§ **Exercise 1**:
Decide whether each statement below agrees with the excerpt on the rounding algorithm. For each one, answer yes or no and quote the words of the excerpt that settle it.
(a) For the given input, @Koray's edit 7 runs about three times faster than the author's earlier algorithm.
(b) The combined algorithm is roughly ten times faster than edit 7.
(c) The author's earlier algorithm is faster when the gcds are small.

§ **Excerpt provided**:
As it turns out @Koray's edit 7 is about three times faster for the given input (only for very large gcds my algorithm above is faster). So to get the ultimate algorithm I replaced the dynamic programming part of my algorithm by that of @Koray (with some improvements). It worked, it is roughly ten times faster than edit 7 and thirty times faster than the algorithm above. Which would give about 5000 roundings per second (very rough estimation) on average.

private static int round(int a, int[] d, boolean up) {
    d = d.clone();
    Arrays.sort(d);
    if (a < d[0])
        return up ? d[0] : 0;
    int count = 0;
    for (int i = 0; i < d.length; i++) {
        if (d[i] == 0)
            continue;
        if (a % d[i] == 0)
            return a;
        for (int j = i + 1; j < d.length; j++)
            if (d[j] > 0 && d[j] % d[i] == 0)
                d[j] = 0;
        if (d[i] > a && !up)
            break;
        d[count++] = d[i];
        if (d[i] > a)

§ **Exercise 2**:
In the listing below, reproduce the lines between the one holding "View Script (384, 1308)" and the one holding "Home (367, 229)", inclusive, with -129 added to every coordinate in the answers.

§ **Source material**:

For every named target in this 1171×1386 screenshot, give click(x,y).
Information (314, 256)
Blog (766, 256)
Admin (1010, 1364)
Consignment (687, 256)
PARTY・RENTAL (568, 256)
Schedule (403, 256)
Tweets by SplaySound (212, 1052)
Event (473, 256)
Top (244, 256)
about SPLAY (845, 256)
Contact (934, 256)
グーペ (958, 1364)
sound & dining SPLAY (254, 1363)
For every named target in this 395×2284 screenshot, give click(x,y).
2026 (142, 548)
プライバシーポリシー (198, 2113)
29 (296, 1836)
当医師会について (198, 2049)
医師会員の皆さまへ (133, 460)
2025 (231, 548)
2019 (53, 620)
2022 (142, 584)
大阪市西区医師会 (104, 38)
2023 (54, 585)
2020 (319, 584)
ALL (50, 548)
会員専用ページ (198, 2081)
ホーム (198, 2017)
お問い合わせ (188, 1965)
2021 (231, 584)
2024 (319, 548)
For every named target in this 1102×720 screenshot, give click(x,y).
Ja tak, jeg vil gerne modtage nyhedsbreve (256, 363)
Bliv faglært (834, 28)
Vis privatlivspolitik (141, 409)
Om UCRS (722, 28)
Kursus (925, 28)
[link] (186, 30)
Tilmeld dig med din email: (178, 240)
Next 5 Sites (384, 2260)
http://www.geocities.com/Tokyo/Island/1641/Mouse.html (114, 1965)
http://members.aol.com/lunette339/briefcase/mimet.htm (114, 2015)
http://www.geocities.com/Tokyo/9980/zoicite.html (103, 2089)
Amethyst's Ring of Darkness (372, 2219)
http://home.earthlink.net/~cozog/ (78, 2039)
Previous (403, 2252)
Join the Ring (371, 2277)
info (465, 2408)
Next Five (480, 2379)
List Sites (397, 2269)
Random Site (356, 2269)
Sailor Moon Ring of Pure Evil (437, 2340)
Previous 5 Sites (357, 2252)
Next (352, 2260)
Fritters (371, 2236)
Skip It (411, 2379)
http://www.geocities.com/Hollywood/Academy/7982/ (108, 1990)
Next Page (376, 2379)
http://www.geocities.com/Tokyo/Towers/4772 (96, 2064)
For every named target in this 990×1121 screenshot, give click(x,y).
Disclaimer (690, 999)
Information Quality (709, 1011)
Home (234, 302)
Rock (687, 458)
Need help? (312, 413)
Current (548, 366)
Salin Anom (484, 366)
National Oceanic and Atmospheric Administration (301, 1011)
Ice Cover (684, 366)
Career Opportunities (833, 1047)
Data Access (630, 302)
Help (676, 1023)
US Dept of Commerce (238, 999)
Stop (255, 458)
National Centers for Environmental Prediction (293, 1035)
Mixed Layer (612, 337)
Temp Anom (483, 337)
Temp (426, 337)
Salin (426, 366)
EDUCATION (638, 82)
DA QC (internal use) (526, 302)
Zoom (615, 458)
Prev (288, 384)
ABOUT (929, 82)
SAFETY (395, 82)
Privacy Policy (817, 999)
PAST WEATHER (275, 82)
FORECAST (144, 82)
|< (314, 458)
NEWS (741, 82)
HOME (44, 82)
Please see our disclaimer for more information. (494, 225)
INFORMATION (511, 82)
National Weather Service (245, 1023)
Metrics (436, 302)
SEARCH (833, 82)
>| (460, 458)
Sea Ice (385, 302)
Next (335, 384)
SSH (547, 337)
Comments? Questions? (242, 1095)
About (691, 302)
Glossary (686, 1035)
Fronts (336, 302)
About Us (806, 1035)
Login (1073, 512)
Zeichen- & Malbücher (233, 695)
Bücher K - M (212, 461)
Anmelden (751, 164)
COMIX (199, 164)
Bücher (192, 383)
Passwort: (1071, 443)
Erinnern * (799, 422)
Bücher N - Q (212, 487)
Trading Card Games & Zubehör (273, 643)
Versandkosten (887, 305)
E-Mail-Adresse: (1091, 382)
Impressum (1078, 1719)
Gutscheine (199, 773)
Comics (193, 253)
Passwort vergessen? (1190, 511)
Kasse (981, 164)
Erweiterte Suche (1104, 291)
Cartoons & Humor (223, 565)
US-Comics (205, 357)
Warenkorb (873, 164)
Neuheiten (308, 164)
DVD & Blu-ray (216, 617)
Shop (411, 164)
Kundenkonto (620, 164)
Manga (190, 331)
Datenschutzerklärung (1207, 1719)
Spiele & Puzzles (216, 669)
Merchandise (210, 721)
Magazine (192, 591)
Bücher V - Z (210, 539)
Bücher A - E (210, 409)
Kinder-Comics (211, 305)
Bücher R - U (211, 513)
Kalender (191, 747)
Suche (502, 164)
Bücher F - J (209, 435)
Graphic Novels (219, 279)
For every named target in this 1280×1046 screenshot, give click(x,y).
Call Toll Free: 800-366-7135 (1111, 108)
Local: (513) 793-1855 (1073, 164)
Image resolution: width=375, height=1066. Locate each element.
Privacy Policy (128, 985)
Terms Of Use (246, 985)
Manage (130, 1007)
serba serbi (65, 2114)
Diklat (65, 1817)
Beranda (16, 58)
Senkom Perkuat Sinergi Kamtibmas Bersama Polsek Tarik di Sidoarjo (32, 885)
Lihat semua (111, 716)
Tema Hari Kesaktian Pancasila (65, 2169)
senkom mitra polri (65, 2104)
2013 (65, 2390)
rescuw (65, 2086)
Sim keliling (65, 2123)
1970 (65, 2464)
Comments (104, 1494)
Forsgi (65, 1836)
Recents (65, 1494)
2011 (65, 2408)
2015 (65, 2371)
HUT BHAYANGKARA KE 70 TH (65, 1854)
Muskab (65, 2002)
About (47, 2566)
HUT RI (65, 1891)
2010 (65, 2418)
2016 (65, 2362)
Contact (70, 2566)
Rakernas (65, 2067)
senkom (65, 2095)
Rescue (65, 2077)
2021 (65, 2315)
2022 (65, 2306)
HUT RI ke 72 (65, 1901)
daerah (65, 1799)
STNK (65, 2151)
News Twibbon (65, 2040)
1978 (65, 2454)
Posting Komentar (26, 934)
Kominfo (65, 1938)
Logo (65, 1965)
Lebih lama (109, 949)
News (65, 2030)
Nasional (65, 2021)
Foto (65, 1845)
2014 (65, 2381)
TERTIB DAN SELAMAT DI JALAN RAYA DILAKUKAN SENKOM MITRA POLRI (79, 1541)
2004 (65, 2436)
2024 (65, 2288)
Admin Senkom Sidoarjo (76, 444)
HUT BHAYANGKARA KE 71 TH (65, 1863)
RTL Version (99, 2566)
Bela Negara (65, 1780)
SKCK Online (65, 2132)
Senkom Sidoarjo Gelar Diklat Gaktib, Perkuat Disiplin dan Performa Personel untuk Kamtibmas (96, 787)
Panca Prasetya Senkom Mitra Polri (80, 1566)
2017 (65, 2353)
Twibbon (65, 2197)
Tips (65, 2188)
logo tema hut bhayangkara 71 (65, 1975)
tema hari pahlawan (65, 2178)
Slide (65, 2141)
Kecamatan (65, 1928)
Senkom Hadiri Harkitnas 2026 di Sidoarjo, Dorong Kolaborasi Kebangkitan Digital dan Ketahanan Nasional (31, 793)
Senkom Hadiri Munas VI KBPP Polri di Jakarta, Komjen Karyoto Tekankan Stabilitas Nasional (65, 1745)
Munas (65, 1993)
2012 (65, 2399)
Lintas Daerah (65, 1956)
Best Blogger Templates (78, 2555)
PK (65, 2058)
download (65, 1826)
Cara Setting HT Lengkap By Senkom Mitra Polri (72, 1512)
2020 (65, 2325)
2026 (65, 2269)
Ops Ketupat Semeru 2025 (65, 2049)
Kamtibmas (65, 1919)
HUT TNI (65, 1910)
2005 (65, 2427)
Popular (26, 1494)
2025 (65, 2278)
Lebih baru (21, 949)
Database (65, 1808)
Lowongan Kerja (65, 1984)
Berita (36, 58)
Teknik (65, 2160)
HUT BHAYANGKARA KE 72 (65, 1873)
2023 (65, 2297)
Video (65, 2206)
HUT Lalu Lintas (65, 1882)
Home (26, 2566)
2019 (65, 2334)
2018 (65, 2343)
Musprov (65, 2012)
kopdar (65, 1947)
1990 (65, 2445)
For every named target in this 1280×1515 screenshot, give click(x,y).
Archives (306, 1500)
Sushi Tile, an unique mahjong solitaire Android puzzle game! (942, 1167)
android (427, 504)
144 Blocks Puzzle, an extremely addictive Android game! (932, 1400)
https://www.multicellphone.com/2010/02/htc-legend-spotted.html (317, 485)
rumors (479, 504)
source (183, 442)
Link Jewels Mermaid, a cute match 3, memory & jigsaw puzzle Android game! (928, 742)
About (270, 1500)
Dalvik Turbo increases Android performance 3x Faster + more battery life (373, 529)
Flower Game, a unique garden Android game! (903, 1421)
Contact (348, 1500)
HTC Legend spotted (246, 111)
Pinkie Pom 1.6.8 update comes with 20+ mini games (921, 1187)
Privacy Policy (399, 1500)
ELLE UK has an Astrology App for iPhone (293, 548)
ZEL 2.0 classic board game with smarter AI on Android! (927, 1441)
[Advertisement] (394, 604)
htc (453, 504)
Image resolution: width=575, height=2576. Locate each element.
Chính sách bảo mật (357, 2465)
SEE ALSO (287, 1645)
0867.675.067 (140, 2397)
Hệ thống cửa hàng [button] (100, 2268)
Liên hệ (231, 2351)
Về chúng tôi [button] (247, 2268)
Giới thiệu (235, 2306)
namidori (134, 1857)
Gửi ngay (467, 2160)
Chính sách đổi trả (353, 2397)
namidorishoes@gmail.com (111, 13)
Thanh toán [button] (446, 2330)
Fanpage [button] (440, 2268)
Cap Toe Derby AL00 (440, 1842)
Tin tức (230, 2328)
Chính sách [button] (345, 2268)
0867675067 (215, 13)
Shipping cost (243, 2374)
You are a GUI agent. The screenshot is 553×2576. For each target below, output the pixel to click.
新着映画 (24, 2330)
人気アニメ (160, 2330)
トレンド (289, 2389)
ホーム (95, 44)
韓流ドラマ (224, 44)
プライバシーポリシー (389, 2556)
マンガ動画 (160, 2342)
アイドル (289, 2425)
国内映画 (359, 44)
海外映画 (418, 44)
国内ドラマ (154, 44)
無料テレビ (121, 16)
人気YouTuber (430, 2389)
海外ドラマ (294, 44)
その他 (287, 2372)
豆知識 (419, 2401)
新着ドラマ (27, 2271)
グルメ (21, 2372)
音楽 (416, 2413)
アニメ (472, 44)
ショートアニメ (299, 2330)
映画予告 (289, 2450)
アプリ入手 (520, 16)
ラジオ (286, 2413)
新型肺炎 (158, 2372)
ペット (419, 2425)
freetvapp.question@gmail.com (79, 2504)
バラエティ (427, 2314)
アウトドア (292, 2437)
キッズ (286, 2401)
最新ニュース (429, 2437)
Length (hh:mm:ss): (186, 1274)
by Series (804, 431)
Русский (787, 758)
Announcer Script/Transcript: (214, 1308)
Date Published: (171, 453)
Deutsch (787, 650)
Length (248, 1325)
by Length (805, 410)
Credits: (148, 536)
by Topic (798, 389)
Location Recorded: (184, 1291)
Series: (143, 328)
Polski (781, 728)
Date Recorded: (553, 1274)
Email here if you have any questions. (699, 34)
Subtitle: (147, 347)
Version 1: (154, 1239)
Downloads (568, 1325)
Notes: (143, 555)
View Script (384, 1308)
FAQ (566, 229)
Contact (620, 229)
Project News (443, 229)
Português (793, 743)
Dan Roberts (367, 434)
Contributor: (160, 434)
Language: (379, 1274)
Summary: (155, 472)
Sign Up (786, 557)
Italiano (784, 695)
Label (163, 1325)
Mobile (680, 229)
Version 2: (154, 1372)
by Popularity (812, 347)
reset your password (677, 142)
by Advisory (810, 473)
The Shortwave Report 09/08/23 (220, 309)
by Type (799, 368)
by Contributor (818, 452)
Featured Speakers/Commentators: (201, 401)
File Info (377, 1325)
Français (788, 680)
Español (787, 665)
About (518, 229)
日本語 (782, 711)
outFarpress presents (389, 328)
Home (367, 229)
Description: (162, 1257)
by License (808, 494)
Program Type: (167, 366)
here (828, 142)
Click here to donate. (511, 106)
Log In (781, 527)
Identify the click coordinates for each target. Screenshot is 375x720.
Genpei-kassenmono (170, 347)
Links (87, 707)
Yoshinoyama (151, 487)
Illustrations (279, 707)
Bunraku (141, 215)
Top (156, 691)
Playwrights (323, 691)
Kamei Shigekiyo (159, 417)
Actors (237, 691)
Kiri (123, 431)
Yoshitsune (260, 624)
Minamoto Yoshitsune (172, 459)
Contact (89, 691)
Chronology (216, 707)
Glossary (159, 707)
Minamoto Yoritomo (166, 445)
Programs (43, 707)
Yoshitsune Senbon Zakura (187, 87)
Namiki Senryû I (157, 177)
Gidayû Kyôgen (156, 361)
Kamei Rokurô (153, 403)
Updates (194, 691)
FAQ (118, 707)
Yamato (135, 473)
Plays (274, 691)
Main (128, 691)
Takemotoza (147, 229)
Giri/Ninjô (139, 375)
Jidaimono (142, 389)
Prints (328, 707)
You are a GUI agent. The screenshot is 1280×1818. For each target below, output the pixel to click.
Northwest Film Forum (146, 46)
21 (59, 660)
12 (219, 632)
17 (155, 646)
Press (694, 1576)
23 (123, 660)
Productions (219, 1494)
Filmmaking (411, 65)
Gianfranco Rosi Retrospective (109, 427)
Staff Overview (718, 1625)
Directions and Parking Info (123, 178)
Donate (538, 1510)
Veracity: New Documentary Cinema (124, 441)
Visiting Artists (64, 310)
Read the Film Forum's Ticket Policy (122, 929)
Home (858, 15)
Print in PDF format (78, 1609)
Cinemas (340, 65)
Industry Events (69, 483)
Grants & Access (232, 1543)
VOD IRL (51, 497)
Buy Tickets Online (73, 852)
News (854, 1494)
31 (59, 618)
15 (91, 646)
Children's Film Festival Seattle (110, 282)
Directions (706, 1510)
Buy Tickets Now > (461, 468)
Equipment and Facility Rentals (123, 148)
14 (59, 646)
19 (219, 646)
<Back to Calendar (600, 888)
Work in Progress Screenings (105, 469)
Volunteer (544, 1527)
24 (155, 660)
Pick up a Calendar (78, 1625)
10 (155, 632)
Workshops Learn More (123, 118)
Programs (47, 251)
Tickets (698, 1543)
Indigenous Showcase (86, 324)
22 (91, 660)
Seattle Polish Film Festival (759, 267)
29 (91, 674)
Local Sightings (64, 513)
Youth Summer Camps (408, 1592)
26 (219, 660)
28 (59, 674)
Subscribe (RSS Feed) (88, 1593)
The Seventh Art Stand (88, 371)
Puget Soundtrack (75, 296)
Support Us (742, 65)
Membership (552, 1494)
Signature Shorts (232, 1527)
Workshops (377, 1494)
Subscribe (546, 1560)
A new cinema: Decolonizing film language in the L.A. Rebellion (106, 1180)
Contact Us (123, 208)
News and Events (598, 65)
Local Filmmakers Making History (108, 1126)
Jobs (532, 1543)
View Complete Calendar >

§ **Written reply 1**:
(a) Yes: "As it turns out @Koray's edit 7 is about three times faster for the given input"
(b) Yes: "it is roughly ten times faster than edit 7"
(c) No: "only for very large gcds my algorithm above is faster"

§ **Written reply 2**:
View Script (255, 1179)
FAQ (437, 100)
Contact (491, 100)
Project News (314, 100)
Português (664, 614)
Dan Roberts (238, 305)
Contributor: (31, 305)
Language: (250, 1145)
Summary: (26, 343)
Sign Up (657, 428)
Italiano (655, 566)
Label (34, 1196)
Mobile (551, 100)
Version 2: (25, 1243)
by Popularity (683, 218)
reset your password (548, 13)
by Advisory (681, 344)
The Shortwave Report 09/08/23 (91, 180)
by Type (670, 239)
by Contributor (689, 323)
Featured Speakers/Commentators: (72, 272)
File Info (248, 1196)
Français (659, 551)
Español (658, 536)
About (389, 100)
日本語 (653, 582)
outFarpress presents (260, 199)
Home (238, 100)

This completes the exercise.